> What you should do
Copy the listing below line for line, with no changes at all.

> Provided data
((

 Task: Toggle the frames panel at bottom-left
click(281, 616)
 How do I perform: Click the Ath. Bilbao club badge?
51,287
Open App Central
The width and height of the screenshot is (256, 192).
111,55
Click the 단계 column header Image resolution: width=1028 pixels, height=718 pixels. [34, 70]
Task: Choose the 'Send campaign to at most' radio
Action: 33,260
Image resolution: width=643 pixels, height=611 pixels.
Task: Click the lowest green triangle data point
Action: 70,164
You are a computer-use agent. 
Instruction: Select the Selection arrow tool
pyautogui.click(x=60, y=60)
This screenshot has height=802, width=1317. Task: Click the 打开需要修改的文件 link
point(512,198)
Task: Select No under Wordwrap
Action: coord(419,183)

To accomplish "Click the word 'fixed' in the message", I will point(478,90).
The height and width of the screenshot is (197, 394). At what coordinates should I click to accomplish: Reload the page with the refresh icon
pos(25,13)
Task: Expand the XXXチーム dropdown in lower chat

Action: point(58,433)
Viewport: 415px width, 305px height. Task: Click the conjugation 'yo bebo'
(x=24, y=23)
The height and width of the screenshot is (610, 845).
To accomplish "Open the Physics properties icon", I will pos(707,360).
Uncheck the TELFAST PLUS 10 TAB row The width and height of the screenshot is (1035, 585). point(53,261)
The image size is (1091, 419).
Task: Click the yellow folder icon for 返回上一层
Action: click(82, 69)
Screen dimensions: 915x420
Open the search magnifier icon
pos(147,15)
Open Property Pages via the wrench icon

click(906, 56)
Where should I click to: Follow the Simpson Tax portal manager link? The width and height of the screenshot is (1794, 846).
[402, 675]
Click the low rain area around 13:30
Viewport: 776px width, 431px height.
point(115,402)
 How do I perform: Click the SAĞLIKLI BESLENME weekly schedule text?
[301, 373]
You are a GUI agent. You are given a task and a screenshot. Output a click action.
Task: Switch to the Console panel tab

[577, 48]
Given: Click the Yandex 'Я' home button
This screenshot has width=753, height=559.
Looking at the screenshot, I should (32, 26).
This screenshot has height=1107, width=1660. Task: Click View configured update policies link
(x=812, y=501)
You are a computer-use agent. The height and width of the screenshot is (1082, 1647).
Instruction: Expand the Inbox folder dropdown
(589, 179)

))

> Solution to the problem
 Task: Toggle the frames panel at bottom-left
click(281, 616)
 How do I perform: Click the Ath. Bilbao club badge?
51,287
Open App Central
The width and height of the screenshot is (256, 192).
111,55
Click the 단계 column header Image resolution: width=1028 pixels, height=718 pixels. [34, 70]
Task: Choose the 'Send campaign to at most' radio
Action: 33,260
Image resolution: width=643 pixels, height=611 pixels.
Task: Click the lowest green triangle data point
Action: 70,164
You are a computer-use agent. 
Instruction: Select the Selection arrow tool
pyautogui.click(x=60, y=60)
This screenshot has height=802, width=1317. Task: Click the 打开需要修改的文件 link
point(512,198)
Task: Select No under Wordwrap
Action: coord(419,183)

To accomplish "Click the word 'fixed' in the message", I will point(478,90).
The height and width of the screenshot is (197, 394). At what coordinates should I click to accomplish: Reload the page with the refresh icon
pos(25,13)
Task: Expand the XXXチーム dropdown in lower chat

Action: point(58,433)
Viewport: 415px width, 305px height. Task: Click the conjugation 'yo bebo'
(x=24, y=23)
The height and width of the screenshot is (610, 845).
To accomplish "Open the Physics properties icon", I will pos(707,360).
Uncheck the TELFAST PLUS 10 TAB row The width and height of the screenshot is (1035, 585). point(53,261)
The image size is (1091, 419).
Task: Click the yellow folder icon for 返回上一层
Action: click(82, 69)
Screen dimensions: 915x420
Open the search magnifier icon
pos(147,15)
Open Property Pages via the wrench icon

click(906, 56)
Where should I click to: Follow the Simpson Tax portal manager link? The width and height of the screenshot is (1794, 846).
[402, 675]
Click the low rain area around 13:30
Viewport: 776px width, 431px height.
point(115,402)
 How do I perform: Click the SAĞLIKLI BESLENME weekly schedule text?
[301, 373]
You are a GUI agent. You are given a task and a screenshot. Output a click action.
Task: Switch to the Console panel tab

[577, 48]
Given: Click the Yandex 'Я' home button
This screenshot has width=753, height=559.
Looking at the screenshot, I should (32, 26).
This screenshot has height=1107, width=1660. Task: Click View configured update policies link
(x=812, y=501)
You are a computer-use agent. The height and width of the screenshot is (1082, 1647).
Instruction: Expand the Inbox folder dropdown
(589, 179)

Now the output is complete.